Would she support impeachment? Kucinski wags her head "yes" before the question is finished. "Without a doubt. This is far more serious than Clinton and Monica. This is about life and death. We're fighting a war on his say-so and it was all wrong."
The Sheck
On Bill Maher last night, he talked about the NASA scientist who said we have ten years to essentially flatline CO2 emissions, else we pass an irreversible point in global warming. He also said the White House called this report "speculative," and the head of the Environmental Policies (don't know what it's called exactly) was busy crossing off much of the report before it was released to the news. Coincidentally, this head of the EP was a former lobbyist for Haliburton.

So if you consider global warming to be real, logically you'd have to consider it to be a weapon of mass destruction. And if Bush is more loyal to his oil buddies instead of really doing something about the problem, then to me, that is an act of treason.

I wish there was a youtube link of this up. He said it better than I am.

Anyhow, here's a link to the story.

http://www.cbsnews.com/stories/2006/03/17/...in1415985.shtml
DrJimmy
http://www.editorandpublisher.com/eandp/ne...t_id=1002344436

Neil Young, Son of Famed Reporter, Records "Impeach the President" Song

By E&P Staff

Published: April 14, 2006 11:40 AM ET

NEW YORK As an E&P "Pressing Issues" column recently noted, rock star Neil Young is the son of a famed Canadian journalist, so it should not surprise many that he recently recorded a song in California with a very reportorial -- or at least pundit -- feel to it.

It’s called “Impeach the President,” so there can be little question what it is about.

Apparently it was recorded with a 100-voice choir. Rumors have circulated the past few days on the Web, but E&P has tracked down the strongest confirmation in a blog kept by Sherman Oaks, Ca. musician/singer Alicia Morgan.

Previous reports quoted hints by Young and Jonathan Demme (who directed the new documentary “Heart of Gold”) that Neil was working on a hard-rocking political or “anti-Bush” CD.

Last Friday, Morgan wrote on her LastLeftB4Hooterville blog that she had been “summoned” to a local studio to sing on the new record with 99 others. “I'm not going to give the whole thing away, but the first line of one of the songs was ‘Let's impeach the President for lyin'!’ Turns out the whole thing is a classic beautiful protest record. The session was like being at a 12-hour peace rally. Every time new lyrics would come up on the screen, there were cheers, tears and applause. It was a spiritual experience. I can't believe my good fortune at being a part of this.

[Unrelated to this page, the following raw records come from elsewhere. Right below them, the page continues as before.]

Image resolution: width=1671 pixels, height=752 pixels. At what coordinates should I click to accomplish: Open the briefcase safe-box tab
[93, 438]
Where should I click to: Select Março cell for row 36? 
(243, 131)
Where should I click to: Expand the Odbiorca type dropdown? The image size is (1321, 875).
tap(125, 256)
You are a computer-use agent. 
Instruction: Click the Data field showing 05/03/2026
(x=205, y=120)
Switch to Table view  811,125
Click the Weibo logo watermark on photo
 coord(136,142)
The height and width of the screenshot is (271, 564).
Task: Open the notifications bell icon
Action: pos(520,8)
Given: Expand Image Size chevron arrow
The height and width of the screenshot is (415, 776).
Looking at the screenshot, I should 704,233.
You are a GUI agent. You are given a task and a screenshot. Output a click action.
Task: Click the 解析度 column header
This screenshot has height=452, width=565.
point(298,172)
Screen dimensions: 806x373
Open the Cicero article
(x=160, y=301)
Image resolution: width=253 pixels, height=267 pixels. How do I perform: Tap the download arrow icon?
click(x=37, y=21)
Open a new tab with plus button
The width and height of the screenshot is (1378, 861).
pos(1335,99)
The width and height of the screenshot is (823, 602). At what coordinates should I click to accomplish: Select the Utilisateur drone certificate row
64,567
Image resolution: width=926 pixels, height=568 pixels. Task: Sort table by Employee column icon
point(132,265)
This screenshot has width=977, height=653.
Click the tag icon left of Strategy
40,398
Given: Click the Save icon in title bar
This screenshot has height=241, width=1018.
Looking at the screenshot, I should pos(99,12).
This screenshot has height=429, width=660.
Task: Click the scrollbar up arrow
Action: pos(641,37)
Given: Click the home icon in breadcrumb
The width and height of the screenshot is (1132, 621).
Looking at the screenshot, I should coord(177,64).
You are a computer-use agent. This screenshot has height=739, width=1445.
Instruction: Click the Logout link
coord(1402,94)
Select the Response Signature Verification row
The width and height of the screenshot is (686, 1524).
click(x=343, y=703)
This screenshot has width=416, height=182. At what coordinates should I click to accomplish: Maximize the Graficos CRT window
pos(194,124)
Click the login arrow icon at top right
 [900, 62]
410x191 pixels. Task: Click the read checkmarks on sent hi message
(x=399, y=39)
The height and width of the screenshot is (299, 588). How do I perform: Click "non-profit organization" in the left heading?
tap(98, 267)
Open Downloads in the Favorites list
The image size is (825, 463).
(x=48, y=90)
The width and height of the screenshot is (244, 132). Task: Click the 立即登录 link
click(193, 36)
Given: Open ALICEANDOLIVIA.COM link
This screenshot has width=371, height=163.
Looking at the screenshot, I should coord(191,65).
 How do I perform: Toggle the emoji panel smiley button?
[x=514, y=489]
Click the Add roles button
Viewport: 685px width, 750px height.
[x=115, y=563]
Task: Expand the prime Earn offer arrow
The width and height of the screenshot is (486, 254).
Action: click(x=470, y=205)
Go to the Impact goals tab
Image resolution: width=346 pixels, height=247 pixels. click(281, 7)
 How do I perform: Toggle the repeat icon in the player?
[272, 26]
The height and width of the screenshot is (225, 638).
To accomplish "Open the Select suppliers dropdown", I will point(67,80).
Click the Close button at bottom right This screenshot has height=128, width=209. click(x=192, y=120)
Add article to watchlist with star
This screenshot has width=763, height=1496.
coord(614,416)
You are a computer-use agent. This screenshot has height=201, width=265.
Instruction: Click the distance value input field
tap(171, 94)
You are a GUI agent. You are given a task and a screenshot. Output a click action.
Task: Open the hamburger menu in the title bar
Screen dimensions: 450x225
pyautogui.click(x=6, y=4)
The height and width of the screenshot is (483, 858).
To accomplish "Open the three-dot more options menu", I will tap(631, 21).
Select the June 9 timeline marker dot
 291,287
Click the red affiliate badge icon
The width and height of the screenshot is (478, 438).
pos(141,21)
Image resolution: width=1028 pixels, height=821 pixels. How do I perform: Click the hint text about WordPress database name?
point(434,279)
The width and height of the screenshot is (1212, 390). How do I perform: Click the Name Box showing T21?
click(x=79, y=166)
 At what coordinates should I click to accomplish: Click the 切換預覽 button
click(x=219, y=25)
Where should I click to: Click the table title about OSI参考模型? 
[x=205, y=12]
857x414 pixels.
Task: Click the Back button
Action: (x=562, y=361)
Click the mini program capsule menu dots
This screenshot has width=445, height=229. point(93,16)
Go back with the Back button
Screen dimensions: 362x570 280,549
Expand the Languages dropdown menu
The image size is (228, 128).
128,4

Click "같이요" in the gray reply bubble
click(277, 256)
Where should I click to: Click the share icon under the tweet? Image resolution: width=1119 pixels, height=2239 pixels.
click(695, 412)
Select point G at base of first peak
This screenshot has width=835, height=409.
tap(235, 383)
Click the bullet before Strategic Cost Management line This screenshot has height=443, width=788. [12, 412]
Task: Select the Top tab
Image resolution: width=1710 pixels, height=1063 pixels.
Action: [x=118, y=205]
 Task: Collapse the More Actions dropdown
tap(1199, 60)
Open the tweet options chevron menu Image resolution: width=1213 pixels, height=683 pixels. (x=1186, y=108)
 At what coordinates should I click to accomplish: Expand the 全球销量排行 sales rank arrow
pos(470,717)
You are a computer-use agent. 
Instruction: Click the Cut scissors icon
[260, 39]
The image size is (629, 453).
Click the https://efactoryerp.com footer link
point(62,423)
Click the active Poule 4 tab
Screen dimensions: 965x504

“We finished the session by singing an a capella version of 'America the Beautiful' and there was not a dry eye in the house.

“Neil said it should be out in 6 to 8 weeks."

Harp magazine reported on its Web site Thursday that Demme had confirmed in an e-mail, “Neil just finished writing and recording -- with no warning -- a new album called 'Living With War.' It all happened in three days… It is a brilliant electric assault, accompanied by a 100-voice choir, on Bush and the war in Iraq… Truly mind blowing. Will be in stores soon.”

The magazine continued: “Details are pretty scarce, but the featured track, titled ‘Impeach the President,’ features a rap with Bush’s voice set to the choir chanting ‘flip/flop’ and the like.”

Young has always been a maverick politically as well as musically. Although he has recorded a few songs that drew cheers from liberals, such as "Ohio" and "Southern Man," he also drew criticism from the left for pro-Reagan comments many years ago.
le chaton
ITMFA.
WesterMats
I can't wait to hear this!

Note that there's also a thread about this on the music side of the board.


Disappearer
Dubya isn't getting impeached. You can forget it.
I'd love to see it happen, but let's get real here.

I really hope the Democrats don't push for impeaching him once they get seats. Rather, instead of striking up a controversy, keep their reputation strong so they can keep their seats and perhaps gain more for 2008. If they try to impeach Bush the plan will fall flat on its face, and Democrats will feel the backlash. That's the last thing they need.